第2話 能力
新がコインに触れた瞬間、新の体がピカッと輝いた!!
「何だっこれは!!」
新と伊豆も突然の光に目を見開かせて驚いていた。
しばらくすると輝きが収まる、もう新の体には何も起きないだろうと二人が思った瞬間だった。
風が吹いた。
それがただの風ではない…
近くの落ち葉が徐々に新を中心に、旋回を始めた。
周りのゴミも一緒になっていき、伊豆の学生服も強くなびく。
「え〜〜!!」
「本当に何が起きてんだ!!」
そのうち新が見えなくなるほどに大量の落ち葉と大量のゴミが、周りを駆け巡る。
「もうやめろ〜〜〜!!!」
新が腹の底から大声を出した時、風がピタッと止んだ。
「なんだったんだ、あの風は…」
伊豆が少し疲れた素振りを見せたが、新は違った。
「すげぇ〜〜!!もしかして俺がやったのか!!」
新は目を輝かせながら、子供みたいにはしゃいだ。
新は自分の手を見つめ、手のひらを落ち葉に向けて突き出す。
すると、また風が吹き出し、突き出した手の先の落ち葉が空中に浮かぶ。
それを見た新が今度は冷静に言葉を発する。
「これが俺の能力なのか、面白いなぁ〜」
「な〜伊豆、もう一つのコイン触ってみたら〜」
コインは二つ落ちていた。
伊豆もコインを触れようとしたが、少し戸惑う。
「一つの能力は風だったけど、もう一つはなんだろうか、それぞれ違う能力なんだろうし、能力を持ったとしたら普通の生活は送れないだろうな…」
伊豆はいつもの考え過ぎる性格でやはり悩んでしまう。
それを見た新はなんともう一つのコインを伊豆に投げつけたのだ。
「嘘だろッ新!!」
投げたコインが伊豆に触れた時、
バリバリバリッッ!!!
雲ひとつ無い青空から、
これだけ大きな雷が降り掛り、伊豆の命が危険に見えた。
だが、伊豆にそんな心配は無用の事だ。
伊豆は、雷が降り落ちた後も立っている。
「雷か…」
伊豆は自分に雷が落ちたのを見てそう呟く。
「ってか新、なんで投げるんだよ!まだ悩んでたんだけど!」
伊豆の怒鳴り声を上げた。
「悩んでる暇があったら、さっさと能力を持った方が良いでしょ。
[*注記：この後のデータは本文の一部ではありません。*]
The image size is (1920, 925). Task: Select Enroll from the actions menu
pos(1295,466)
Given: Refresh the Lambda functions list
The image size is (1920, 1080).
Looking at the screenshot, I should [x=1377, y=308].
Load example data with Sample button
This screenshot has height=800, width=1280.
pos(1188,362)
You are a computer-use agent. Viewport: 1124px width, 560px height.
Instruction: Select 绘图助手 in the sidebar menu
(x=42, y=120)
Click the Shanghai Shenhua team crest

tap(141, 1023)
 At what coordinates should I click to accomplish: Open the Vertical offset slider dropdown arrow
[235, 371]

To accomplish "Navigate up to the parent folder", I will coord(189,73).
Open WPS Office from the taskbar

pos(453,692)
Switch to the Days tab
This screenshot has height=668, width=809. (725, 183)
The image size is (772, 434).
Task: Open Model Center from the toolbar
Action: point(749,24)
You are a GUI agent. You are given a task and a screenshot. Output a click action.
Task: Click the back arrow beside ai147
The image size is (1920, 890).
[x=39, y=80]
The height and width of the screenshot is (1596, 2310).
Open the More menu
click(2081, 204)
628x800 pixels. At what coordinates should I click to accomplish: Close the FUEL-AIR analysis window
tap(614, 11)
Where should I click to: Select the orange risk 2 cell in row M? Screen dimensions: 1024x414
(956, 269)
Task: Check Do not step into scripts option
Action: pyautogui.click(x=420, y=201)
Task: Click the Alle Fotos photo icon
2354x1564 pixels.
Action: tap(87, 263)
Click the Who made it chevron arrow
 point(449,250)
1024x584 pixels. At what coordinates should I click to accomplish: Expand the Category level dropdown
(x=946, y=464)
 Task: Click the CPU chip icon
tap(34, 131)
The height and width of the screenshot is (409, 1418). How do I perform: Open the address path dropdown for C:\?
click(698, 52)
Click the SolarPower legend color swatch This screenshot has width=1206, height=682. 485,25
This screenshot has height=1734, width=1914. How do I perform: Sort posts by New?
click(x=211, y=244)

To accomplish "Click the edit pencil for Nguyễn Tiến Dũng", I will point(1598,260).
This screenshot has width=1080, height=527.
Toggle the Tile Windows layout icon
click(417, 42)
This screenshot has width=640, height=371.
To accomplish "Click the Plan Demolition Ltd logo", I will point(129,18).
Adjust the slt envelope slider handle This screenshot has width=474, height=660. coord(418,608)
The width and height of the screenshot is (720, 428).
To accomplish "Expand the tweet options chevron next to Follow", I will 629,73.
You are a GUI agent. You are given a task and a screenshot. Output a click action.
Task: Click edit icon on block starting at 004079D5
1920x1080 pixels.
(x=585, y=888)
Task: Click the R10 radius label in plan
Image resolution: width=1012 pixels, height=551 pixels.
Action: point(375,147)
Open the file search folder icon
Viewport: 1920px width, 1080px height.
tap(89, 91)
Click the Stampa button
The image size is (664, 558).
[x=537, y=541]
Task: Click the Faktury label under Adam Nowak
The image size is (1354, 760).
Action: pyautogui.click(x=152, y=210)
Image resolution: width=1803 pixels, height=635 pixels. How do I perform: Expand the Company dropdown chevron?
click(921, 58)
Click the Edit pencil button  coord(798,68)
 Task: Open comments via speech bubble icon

」
反省してなさそうな声で新が返す。
「はぁー…もういいよ、能力を持ってしまったし、しょうがない…」
伊豆はもう呆れていた、新の楽観的な性格に。
「このことは俺らだけの秘密だからな。」
伊豆は新にこう忠告するが、伊豆は心配で胸がいっぱいになった。
こんな偶然の出来事で能力をもらうとは、なにか命に関わることがあるんじゃないかと。
「じゃあ、そろそろ帰るか。」
二人は拾ったコインを握りしめて、それぞれ帰宅した。
?「コインを拾ったのはあの人達か。」
二人は気づいていなかった、空から見物する物体が居ることを。